The base model of the AUDI Q7 ticks all the boxes of a desirable SUV: powerful, spacious and functional.
Brutal Effort: Rick Owens Furniture is bold, beautiful, and ballsy.
The Q7 is the first SUV from Audi. Introduced in 2006, the model has gone through different iterations since, but has always positioned itself to be a luxurious option for those looking for a crossover SUV.
Last year, I got behind the wheel of the Q7 and drove it in the steep and rocky hills near Mount Arayat in Pampanga. The unit had a 3.0-liter diesel V6 TDI engine producing 272 horsepower and 600 Nm of torque and was outfitted with Audi’s virtual cockpit, or a full digital screen located directly in front of the driver just behind the steering wheel.
This time, the local Audi distributor handed me the keys to the 2017 model, with a 2.0-liter TFSI turbo-charged four cylinder gas engine (252 hp/273 lb-ft of torque). Instead of taking it out for an off-road adventure, I chose to see how it would behave in the concrete jungles of Manila.
There’s nothing quite like the smell of a brand-new vehicle. In the Q7’s case, the soft leather seats gave off a tantalizing scent that only heightened the driving experience. The scroll wheel input controller made selections in the digital dashboard simpler and faster;
there’s still the 12.3-inch display screen that retracts into the center console; and the Bluetooth connection with my iPhone was a breeze, just like before. Playing a song on Spotify through my phone, the audio was crisp and clear. When I got off the car, the system remembers the song and it automatically picks up exactly where I left off and plays it the next time I climbed in and turned the ignition on. I didn’t even have to restart the connection. It’s a smart and timesaving feature that should be standard with all vehicle audio systems.

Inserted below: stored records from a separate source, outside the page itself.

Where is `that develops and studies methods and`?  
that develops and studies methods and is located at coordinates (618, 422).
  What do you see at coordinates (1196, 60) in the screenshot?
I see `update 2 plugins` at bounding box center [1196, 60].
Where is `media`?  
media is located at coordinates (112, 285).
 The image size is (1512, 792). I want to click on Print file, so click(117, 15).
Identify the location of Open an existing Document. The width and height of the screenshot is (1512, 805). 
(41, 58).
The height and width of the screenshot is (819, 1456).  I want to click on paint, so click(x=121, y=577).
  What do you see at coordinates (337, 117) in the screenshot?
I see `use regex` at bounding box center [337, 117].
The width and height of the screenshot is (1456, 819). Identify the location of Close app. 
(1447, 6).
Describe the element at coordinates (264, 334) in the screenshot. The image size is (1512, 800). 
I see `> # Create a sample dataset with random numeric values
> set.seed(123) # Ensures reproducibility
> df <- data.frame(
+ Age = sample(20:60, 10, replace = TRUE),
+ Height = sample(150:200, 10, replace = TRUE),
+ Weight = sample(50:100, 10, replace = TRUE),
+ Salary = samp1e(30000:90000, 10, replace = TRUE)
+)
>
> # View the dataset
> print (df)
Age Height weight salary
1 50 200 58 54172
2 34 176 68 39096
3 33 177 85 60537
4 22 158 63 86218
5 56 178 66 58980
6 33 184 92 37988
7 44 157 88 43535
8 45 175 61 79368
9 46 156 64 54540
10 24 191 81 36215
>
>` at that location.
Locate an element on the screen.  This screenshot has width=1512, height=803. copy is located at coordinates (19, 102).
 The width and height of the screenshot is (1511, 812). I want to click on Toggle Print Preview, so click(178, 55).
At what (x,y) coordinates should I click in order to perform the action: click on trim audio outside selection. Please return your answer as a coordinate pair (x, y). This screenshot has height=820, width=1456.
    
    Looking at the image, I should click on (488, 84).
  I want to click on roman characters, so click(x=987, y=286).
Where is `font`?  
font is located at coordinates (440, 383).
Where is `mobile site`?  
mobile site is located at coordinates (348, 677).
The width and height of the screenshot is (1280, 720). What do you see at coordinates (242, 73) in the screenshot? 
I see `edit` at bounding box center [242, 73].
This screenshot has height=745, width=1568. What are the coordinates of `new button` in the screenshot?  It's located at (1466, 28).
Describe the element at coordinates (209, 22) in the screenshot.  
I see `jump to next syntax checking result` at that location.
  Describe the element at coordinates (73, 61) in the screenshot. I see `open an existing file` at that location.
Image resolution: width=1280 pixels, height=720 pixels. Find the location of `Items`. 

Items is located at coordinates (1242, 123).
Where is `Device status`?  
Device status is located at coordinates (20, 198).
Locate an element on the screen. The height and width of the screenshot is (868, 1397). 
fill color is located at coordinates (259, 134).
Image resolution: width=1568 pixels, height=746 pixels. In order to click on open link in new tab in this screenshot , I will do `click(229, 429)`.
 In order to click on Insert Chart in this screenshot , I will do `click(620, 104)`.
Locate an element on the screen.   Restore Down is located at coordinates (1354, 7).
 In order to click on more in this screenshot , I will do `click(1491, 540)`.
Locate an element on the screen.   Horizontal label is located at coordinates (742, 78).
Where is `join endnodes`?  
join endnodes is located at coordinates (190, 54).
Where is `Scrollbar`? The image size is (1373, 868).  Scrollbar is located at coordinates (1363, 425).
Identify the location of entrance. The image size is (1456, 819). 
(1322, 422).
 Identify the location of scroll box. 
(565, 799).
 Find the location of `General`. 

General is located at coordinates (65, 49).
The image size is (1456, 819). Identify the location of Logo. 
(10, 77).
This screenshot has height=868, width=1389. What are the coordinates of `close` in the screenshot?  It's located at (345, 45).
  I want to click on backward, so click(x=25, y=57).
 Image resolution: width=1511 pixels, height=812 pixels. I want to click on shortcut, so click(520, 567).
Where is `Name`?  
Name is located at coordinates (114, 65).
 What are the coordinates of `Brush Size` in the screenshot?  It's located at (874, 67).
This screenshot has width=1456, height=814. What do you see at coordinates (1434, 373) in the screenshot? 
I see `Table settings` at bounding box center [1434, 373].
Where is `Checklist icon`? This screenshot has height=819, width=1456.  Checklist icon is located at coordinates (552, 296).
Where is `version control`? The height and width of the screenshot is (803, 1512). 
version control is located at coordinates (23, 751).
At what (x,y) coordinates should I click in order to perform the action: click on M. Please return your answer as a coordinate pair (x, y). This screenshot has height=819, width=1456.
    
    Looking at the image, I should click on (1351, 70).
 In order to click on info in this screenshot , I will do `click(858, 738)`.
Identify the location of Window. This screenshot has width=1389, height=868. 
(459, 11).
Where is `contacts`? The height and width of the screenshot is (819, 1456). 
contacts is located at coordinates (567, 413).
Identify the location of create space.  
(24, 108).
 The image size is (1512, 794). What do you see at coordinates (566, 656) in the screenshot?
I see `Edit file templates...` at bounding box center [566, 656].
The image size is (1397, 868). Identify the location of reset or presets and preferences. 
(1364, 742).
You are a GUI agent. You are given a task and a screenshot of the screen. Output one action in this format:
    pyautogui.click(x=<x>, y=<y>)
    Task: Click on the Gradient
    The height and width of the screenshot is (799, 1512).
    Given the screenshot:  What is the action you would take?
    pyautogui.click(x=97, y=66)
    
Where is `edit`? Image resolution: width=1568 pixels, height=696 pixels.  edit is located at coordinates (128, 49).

As an SUV, the Q7 is naturally a big vehicle. Driving on EDSA, other cars seemed to spontaneously defer to it—which is fine by me. This version of the Q7 is a few millimeters smaller and several hundred pounds lighter compared to its predecessor, but remarkably, it felt like the interior was much roomier. It’s still a seven-seater, although the third row can comfortably accommodate only small children. When not in use, both the second and third row seats can be folded to accommodate bigger cargo. I didn’t really need for all that room in the few days I had the Q7 with me, but it’s good to know that it’s there for anyone who needs to stretch or space to transport anything from suitcases, golf clubs and moving boxes.
The Q7 might be a bit too big for a single guy in the city, but for a family of three to five, it’s more than adequate. Audi says it can zoom from zero to 100 kph in about seven seconds and can reach a top speed of 233 kph, but it was a little hard to test these numbers if you have to deal with mind-numbing traffic during rush hour on EDSA. Still, the slightest nudge on the accelerator pushed the vehicle forward significantly, which told me all I needed to know about the power the Q7 was packing under the hood.
One other thing that deserves mention: the suspension system is exceptional. It’s a well-known fact that Manila’s roads are far from perfect, but the Q7 ran over holes, cracks and bumps with ease, reducing the usual crashing sounds into into dull thumps.
One thing about Audi is its options to personalize and make your vehicle truly your own. Custom paint finishes, interior trims and technological upgrades— the German marque offers pretty much anything you can dream up to help you realize your dream car.
When it came time to return the Q7, I discovered I had no complaints. On and off-road, it’s an SUV that retains much of the qualities we love about Audi— aesthetics, performance and reliability.
The Audi Q7 navigates Manila’s concrete jungle with relative ease and a modicum of street-worthy style.